Faisant partie de la Coalition mondiale des Nations Unies pour l'égalité des salaires dirigée par l'Organisation internationale du Travail (OIT) et l'Entité des Nations Unies pour l'égalité des sexes et l'autonomisation des femmes (ONU Femmes), cette plate-forme coïncidait avec la journée d'ouverture de la 61e Commission sur le statut des femmes (CSW) – le principal organe intergouvernemental mondial dédié exclusivement à la promotion de l'égalité des sexes et de l'autonomisation des femmes. Cette année, le thème de la CSW porte sur l'autonomisation économique des femmes dans un monde du travail en évolution.

« L'écart de rémunération entre les sexes reflète la position injustement amoindrie de nombreuses femmes dans la société et contribue à les y maintenir », a déclaré la Directrice exécutive de l'ONU Femmes, Phumzile Mlambo-Ngcuka.

Soulignant les grands noms qui ont rejoint la Plate-forme qui, en plus de Mme Arquette et de Mme Wambach, rassemble des dirigeants des syndicats, de la société civile, de gouvernements, du secteur privé, et du cinema, Mme Mlambo-Ngcuka a dit espérer faire de l'inégalité flagrante que subissent les femmes « une pensée du passé ».

L'objectif de la Plate-forme est d'appeler à un soutien accru en sensibilisant de manière proactive les décideurs et les responsables politiques, précise un communiqué de presse concernant l'événement.

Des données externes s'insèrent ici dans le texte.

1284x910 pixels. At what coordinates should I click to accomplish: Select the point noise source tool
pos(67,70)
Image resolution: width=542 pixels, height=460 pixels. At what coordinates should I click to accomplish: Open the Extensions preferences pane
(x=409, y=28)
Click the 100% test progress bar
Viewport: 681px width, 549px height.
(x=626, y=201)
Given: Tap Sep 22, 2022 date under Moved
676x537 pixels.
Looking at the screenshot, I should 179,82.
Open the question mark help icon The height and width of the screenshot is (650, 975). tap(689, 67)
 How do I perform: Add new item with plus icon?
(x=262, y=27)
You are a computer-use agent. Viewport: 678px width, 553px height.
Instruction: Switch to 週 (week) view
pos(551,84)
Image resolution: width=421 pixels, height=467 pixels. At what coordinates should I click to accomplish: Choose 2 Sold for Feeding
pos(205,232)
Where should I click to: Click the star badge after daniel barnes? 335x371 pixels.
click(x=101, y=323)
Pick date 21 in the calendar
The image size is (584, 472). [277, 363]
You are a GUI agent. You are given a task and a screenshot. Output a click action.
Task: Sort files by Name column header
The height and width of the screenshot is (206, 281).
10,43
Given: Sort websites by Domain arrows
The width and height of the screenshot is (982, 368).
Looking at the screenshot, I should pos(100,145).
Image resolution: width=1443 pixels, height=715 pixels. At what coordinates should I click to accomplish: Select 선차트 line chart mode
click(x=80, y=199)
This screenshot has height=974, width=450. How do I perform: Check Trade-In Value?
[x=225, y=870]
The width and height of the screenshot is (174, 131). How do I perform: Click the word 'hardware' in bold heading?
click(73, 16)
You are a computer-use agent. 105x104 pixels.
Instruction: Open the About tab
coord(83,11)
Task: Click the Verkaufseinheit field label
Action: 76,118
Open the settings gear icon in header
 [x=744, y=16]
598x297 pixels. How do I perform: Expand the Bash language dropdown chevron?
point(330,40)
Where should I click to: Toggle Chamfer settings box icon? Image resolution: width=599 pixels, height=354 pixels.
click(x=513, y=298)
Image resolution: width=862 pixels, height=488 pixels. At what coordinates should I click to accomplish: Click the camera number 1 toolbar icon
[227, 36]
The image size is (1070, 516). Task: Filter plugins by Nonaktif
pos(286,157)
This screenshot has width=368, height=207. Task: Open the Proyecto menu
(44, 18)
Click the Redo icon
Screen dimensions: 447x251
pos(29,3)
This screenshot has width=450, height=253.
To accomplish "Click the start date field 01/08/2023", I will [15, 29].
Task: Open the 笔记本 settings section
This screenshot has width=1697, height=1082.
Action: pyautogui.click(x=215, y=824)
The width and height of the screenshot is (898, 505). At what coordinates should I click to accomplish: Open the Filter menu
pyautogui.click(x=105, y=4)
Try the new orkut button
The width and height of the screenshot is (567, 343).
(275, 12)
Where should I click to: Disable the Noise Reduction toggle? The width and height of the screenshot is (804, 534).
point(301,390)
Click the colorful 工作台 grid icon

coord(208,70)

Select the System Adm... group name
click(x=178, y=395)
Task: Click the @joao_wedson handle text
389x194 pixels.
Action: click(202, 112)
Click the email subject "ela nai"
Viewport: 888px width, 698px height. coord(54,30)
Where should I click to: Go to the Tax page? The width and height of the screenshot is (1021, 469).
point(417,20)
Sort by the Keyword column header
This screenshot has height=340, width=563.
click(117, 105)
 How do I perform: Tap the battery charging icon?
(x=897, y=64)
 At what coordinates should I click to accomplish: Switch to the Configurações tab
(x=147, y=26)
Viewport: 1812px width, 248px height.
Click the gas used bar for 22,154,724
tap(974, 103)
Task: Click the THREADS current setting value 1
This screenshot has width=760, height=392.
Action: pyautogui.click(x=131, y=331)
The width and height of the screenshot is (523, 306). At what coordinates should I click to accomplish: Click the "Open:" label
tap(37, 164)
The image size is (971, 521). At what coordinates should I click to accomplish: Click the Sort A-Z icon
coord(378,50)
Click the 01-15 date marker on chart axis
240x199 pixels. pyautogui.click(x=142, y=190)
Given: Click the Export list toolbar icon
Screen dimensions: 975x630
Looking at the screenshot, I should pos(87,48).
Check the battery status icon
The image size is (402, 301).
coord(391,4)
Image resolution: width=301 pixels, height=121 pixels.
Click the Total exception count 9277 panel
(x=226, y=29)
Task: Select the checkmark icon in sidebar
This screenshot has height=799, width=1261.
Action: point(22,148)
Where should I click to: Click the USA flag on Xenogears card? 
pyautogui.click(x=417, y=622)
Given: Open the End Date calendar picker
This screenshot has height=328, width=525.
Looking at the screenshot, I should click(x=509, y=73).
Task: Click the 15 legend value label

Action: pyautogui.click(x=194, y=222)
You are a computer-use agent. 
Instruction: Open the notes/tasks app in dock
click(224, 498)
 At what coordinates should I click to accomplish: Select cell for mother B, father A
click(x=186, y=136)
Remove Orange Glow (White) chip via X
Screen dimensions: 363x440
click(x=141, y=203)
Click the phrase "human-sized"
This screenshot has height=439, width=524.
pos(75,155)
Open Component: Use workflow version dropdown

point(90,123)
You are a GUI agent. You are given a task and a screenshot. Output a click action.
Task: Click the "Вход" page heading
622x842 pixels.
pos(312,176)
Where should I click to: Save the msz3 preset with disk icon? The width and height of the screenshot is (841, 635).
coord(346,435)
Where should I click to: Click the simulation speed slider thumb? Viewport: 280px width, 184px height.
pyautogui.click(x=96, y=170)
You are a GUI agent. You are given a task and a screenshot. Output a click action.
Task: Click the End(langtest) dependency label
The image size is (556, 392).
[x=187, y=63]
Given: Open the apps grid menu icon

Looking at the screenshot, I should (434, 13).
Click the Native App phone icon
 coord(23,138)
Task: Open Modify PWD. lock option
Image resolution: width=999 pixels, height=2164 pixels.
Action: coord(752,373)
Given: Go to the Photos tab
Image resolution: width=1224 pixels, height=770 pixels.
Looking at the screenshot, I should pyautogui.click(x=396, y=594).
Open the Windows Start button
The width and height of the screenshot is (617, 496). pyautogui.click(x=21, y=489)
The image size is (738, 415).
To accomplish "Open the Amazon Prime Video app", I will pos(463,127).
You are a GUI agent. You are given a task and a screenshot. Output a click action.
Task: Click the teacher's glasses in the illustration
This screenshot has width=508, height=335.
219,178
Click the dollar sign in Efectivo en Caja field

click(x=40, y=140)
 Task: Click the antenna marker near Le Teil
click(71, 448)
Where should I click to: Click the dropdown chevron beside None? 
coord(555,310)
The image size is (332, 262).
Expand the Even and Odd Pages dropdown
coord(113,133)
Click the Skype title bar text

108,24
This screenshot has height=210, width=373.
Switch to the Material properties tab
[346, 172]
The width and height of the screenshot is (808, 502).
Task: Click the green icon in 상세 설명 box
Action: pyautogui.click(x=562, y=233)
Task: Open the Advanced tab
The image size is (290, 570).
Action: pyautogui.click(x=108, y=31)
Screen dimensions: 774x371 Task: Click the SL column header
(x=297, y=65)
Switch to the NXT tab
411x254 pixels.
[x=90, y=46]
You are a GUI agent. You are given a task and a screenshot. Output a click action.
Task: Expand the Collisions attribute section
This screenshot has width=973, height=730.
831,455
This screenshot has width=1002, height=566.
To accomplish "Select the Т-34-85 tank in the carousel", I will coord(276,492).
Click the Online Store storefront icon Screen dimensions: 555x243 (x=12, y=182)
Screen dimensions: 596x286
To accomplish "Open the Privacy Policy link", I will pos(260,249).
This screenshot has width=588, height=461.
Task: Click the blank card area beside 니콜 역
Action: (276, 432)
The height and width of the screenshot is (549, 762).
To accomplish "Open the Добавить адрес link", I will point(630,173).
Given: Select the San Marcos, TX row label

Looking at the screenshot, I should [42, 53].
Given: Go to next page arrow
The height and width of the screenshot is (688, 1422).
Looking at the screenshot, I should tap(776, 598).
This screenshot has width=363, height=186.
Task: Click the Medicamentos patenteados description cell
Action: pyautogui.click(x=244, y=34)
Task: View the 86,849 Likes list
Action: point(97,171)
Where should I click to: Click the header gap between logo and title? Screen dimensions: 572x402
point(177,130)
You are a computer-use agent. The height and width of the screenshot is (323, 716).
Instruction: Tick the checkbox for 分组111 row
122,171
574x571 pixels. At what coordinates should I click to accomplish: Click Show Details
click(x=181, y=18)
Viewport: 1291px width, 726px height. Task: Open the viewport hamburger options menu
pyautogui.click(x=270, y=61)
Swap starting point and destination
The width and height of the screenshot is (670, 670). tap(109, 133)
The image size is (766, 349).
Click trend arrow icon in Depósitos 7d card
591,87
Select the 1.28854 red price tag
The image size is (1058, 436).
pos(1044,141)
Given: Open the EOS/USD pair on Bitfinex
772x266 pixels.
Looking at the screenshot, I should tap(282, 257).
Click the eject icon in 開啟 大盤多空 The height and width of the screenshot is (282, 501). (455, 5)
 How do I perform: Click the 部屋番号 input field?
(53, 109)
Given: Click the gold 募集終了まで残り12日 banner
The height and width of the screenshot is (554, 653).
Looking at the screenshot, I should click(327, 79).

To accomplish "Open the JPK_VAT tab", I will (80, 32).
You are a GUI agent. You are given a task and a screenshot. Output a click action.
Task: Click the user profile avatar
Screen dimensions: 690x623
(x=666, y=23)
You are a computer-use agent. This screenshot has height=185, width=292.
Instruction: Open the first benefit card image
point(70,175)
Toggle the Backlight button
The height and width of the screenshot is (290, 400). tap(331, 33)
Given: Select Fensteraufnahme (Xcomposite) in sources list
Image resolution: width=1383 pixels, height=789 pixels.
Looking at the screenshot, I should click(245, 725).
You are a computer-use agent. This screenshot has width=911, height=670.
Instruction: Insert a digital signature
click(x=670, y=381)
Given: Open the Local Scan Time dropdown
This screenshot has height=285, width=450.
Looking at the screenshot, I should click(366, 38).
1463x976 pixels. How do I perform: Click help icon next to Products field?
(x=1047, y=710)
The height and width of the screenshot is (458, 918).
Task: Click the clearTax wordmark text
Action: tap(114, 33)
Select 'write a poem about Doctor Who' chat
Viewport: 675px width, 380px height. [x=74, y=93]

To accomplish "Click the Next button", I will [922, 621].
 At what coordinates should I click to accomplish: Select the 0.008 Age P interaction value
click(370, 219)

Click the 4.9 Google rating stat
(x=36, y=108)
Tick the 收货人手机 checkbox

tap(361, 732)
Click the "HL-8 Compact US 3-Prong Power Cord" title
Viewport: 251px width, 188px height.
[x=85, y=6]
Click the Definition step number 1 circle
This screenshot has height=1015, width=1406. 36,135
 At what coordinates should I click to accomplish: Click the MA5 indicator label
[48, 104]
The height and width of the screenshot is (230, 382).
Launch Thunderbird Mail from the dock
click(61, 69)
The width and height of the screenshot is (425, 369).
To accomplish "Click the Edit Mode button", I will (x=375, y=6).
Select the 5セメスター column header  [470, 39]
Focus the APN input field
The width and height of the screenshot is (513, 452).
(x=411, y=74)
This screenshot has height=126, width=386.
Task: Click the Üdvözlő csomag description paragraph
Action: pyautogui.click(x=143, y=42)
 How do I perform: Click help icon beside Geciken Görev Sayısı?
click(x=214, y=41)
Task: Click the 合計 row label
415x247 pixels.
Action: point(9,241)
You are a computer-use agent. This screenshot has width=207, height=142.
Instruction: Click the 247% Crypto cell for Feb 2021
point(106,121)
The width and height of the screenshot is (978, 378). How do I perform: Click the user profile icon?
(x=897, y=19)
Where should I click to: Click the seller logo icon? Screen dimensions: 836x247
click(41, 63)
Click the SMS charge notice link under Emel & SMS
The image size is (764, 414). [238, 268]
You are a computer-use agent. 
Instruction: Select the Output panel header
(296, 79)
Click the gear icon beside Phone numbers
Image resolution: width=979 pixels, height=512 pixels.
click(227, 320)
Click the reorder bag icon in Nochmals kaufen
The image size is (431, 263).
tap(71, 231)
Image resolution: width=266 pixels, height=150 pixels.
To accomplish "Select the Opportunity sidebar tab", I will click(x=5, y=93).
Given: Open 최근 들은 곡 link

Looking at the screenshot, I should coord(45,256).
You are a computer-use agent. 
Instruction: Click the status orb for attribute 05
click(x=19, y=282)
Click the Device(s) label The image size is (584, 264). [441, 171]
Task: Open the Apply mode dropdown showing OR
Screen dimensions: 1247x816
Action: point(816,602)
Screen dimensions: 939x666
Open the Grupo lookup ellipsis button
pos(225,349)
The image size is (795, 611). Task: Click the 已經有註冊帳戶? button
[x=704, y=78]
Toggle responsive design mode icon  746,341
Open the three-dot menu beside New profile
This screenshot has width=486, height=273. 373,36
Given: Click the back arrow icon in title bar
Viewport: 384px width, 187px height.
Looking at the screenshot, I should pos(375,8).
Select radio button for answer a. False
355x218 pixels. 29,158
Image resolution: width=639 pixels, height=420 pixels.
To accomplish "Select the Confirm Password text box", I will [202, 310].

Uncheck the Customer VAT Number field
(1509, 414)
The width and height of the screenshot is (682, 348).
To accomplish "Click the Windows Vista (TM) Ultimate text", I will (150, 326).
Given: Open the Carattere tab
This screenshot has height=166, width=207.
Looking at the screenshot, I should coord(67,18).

S'exprimant lors du lancement de la Plate-forme, Mme Arquette a déploré que le fait que « les femmes deviennent parfois invisibles si elles ne sont pas vues au-delà de la valeur des hommes avec qui elles sont ».

Selon les chiffres mondiaux, les femmes ne gagnent que 77 cents pour chaque dollar gagné par les hommes pour le même poste de travail. Au fil du temps, cette inégalité des revenus entraîne un plus grand nombre de femmes dans la pauvreté.

« La quête de l'autonomisation économique des femmes sera perdue ou gagnée dans le monde du travail », a déclaré le Directeur général de l'OIT, Guy Ryder. Le chef de l'organisation siégeant à Genève a souligné l'importance de savoir si et comment les femmes entrent sur le lieu de travail et dans quels types d'emplois.

L'une des principales raisons de l'écart entre les sexes est que les femmes ont tendance à être concentrées dans des emplois différents de ceux des hommes - par exemple dans l'enseignement ou les soins de santé - qui ont tendance à être sous-payés.

Mais les différences existent également lorsqu'hommes et femmes travaillent dans le même secteur professionnel.

Mme Wambach a ainsi déclaré être « en colère parce que je dois m'inquiéter de payer mes factures, même si j'ai gagné plus de Coupes du Monde que Cristiano (Ronaldo)», se référant au footballeur portugais.

Avant le lancement de cette plate-forme, ONU Femmes a lancé sa campagne #StopTheRobbery pour mobiliser les gens ordinaires et les sensibiliser à l'écart salarial entre hommes et femmes.